7月6日、KDDIがISP事業者向けに提供しているメールシステムへの不正アクセスにより、大量の個人情報が漏えいしたと発表しました。パスワードやメールアドレスといった、日常のインターネット利用に直結する情報が含まれるため、多くの利用者に影響が及ぶ可能性があります。
何が漏えいしたのか
KDDIの発表によると、今回確認されたのは以下の情報です。
- メールアドレス:1223万3087件分
- パスワード:761万6173件分
不正アクセスを受けたのは、KDDIがISP(インターネット接続を提供する事業者)向けに提供しているメールシステムです。当初KDDIは、最大で約1422万件の情報が漏えいした可能性があると発表していましたが、その後の調査によって、実際に漏えいが確認された件数が上記のように絞り込まれたかたちです。
「ISP事業者向けシステム」とは
今回問題となったのは、一般の利用者が直接契約するサービスではなく、ISP事業者に提供している裏側のメールシステムです。ISPとは、私たちがインターネットに接続するときに間に入る接続業者のことを指します。
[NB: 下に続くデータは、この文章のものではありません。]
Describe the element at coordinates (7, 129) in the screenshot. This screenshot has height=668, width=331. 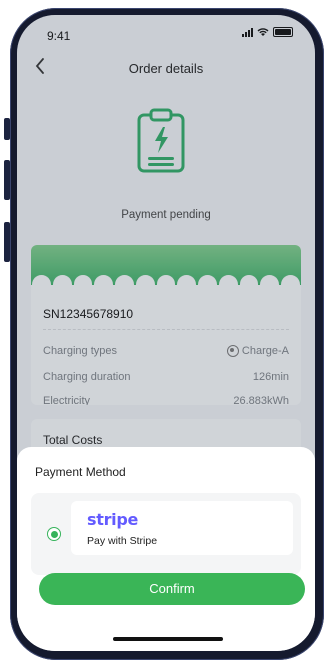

つまり、KDDIから直接サービスを受けている人だけでなく、KDDIのシステムを利用している各ISPの先にいる利用者にも影響が及ぶ構造になっているとみられます。自分がどの事業者のメールを使っているか把握しづらいケースもあるため、幅広い利用者が確認を求められる状況といえます。
利用者が注意したいこと
パスワードそのものが漏えいの対象になっている点は、今回の大きな特徴です。一般に、パスワードが第三者に渡ると、同じパスワードを他のサービスで使い回している場合に、別のアカウントへの不正ログインにつながるリスクが指摘されています。
セキュリティの基本的な考え方としては、次のような対応が挙げられます。
- 使い回しているパスワードを変更する
- 複数のサービスで同じパスワードを使わない
- 二段階認証など、追加の本人確認手段を利用する
なお、今回の発表時点で公表されているのは漏えいの事実と件数であり、これらの情報が具体的にどのように悪用されたかについては、発表内容の範囲を超えるため断定はできません。今後の続報を注視する必要があります。
まとめ
7月6日、KDDIはISP事業者向けメールシステムへの不正アクセスにより、メールアドレス約1223万件、パスワード約761万件の漏えいを確認したと発表しました。当初の「最大約1422万件」から件数が精査されたものの、パスワードを含む大量の情報が対象となっている点は変わりません。心当たりのある利用者は、パスワードの使い回しを見直すなど、自衛の対応を検討しておくとよいでしょう。